Stored records:
────────────────────

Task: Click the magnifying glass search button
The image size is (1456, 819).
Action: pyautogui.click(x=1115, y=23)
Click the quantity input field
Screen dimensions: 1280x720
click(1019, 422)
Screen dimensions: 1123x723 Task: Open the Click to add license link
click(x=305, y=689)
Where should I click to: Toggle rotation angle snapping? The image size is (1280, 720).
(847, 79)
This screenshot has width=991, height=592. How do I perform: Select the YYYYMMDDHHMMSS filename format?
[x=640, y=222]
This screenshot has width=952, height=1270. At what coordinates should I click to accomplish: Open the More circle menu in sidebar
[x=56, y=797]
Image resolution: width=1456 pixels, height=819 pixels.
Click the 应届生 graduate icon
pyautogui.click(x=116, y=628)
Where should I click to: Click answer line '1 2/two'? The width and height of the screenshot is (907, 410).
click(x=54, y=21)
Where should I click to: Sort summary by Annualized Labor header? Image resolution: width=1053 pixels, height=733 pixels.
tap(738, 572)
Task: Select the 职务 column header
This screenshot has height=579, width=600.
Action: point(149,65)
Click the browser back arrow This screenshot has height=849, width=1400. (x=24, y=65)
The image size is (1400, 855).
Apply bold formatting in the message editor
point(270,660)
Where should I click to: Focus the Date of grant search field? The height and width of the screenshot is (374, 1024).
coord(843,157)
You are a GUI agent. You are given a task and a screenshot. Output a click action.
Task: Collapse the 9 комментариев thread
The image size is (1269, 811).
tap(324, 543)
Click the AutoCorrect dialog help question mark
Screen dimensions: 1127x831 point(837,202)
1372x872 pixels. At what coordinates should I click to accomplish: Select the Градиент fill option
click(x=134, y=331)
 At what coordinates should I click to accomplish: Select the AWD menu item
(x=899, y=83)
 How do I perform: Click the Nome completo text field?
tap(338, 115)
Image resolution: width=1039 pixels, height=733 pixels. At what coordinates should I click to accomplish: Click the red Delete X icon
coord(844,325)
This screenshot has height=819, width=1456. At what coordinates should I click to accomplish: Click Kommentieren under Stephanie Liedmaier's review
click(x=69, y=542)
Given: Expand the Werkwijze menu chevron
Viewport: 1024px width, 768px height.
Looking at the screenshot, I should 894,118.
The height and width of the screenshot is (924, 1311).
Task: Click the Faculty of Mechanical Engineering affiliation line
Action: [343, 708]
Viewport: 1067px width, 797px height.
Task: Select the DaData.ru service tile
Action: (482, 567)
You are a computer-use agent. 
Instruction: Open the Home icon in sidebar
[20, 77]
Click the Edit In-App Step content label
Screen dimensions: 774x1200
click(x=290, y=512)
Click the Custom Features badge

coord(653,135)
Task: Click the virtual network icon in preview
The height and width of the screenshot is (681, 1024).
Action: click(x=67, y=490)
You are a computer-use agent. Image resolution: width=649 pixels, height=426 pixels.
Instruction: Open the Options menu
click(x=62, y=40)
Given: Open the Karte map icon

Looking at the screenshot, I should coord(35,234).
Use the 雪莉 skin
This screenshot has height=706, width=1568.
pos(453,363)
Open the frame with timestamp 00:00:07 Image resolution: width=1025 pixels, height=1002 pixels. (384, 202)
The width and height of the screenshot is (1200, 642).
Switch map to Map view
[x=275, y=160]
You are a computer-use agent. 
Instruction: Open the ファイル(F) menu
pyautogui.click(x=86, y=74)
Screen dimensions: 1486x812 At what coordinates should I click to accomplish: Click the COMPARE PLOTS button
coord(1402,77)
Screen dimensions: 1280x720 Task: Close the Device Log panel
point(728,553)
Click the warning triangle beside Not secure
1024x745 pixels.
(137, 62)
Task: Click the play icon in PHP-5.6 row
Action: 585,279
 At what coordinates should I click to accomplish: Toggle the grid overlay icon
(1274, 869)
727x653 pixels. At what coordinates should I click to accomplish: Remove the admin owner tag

────────────────────

▶ **TASK BRIEF**: Duplicate all of the material above line for line, with no changes.

▶ **RESPONSE TO THE EXERCISE**:
Task: Click the magnifying glass search button
The image size is (1456, 819).
Action: pyautogui.click(x=1115, y=23)
Click the quantity input field
Screen dimensions: 1280x720
click(1019, 422)
Screen dimensions: 1123x723 Task: Open the Click to add license link
click(x=305, y=689)
Where should I click to: Toggle rotation angle snapping? The image size is (1280, 720).
(847, 79)
This screenshot has width=991, height=592. How do I perform: Select the YYYYMMDDHHMMSS filename format?
[x=640, y=222]
This screenshot has width=952, height=1270. At what coordinates should I click to accomplish: Open the More circle menu in sidebar
[x=56, y=797]
Image resolution: width=1456 pixels, height=819 pixels.
Click the 应届生 graduate icon
pyautogui.click(x=116, y=628)
Where should I click to: Click answer line '1 2/two'? The width and height of the screenshot is (907, 410).
click(x=54, y=21)
Where should I click to: Sort summary by Annualized Labor header? Image resolution: width=1053 pixels, height=733 pixels.
tap(738, 572)
Task: Select the 职务 column header
This screenshot has height=579, width=600.
Action: point(149,65)
Click the browser back arrow This screenshot has height=849, width=1400. (x=24, y=65)
The image size is (1400, 855).
Apply bold formatting in the message editor
point(270,660)
Where should I click to: Focus the Date of grant search field? The height and width of the screenshot is (374, 1024).
coord(843,157)
You are a GUI agent. You are given a task and a screenshot. Output a click action.
Task: Collapse the 9 комментариев thread
The image size is (1269, 811).
tap(324, 543)
Click the AutoCorrect dialog help question mark
Screen dimensions: 1127x831 point(837,202)
1372x872 pixels. At what coordinates should I click to accomplish: Select the Градиент fill option
click(x=134, y=331)
 At what coordinates should I click to accomplish: Select the AWD menu item
(x=899, y=83)
 How do I perform: Click the Nome completo text field?
tap(338, 115)
Image resolution: width=1039 pixels, height=733 pixels. At what coordinates should I click to accomplish: Click the red Delete X icon
coord(844,325)
This screenshot has height=819, width=1456. At what coordinates should I click to accomplish: Click Kommentieren under Stephanie Liedmaier's review
click(x=69, y=542)
Given: Expand the Werkwijze menu chevron
Viewport: 1024px width, 768px height.
Looking at the screenshot, I should 894,118.
The height and width of the screenshot is (924, 1311).
Task: Click the Faculty of Mechanical Engineering affiliation line
Action: [343, 708]
Viewport: 1067px width, 797px height.
Task: Select the DaData.ru service tile
Action: (482, 567)
You are a computer-use agent. 
Instruction: Open the Home icon in sidebar
[20, 77]
Click the Edit In-App Step content label
Screen dimensions: 774x1200
click(x=290, y=512)
Click the Custom Features badge

coord(653,135)
Task: Click the virtual network icon in preview
The height and width of the screenshot is (681, 1024).
Action: click(x=67, y=490)
You are a computer-use agent. Image resolution: width=649 pixels, height=426 pixels.
Instruction: Open the Options menu
click(x=62, y=40)
Given: Open the Karte map icon

Looking at the screenshot, I should coord(35,234).
Use the 雪莉 skin
This screenshot has height=706, width=1568.
pos(453,363)
Open the frame with timestamp 00:00:07 Image resolution: width=1025 pixels, height=1002 pixels. (384, 202)
The width and height of the screenshot is (1200, 642).
Switch map to Map view
[x=275, y=160]
You are a computer-use agent. 
Instruction: Open the ファイル(F) menu
pyautogui.click(x=86, y=74)
Screen dimensions: 1486x812 At what coordinates should I click to accomplish: Click the COMPARE PLOTS button
coord(1402,77)
Screen dimensions: 1280x720 Task: Close the Device Log panel
point(728,553)
Click the warning triangle beside Not secure
1024x745 pixels.
(137, 62)
Task: Click the play icon in PHP-5.6 row
Action: 585,279
 At what coordinates should I click to accomplish: Toggle the grid overlay icon
(1274, 869)
727x653 pixels. At what coordinates should I click to accomplish: Remove the admin owner tag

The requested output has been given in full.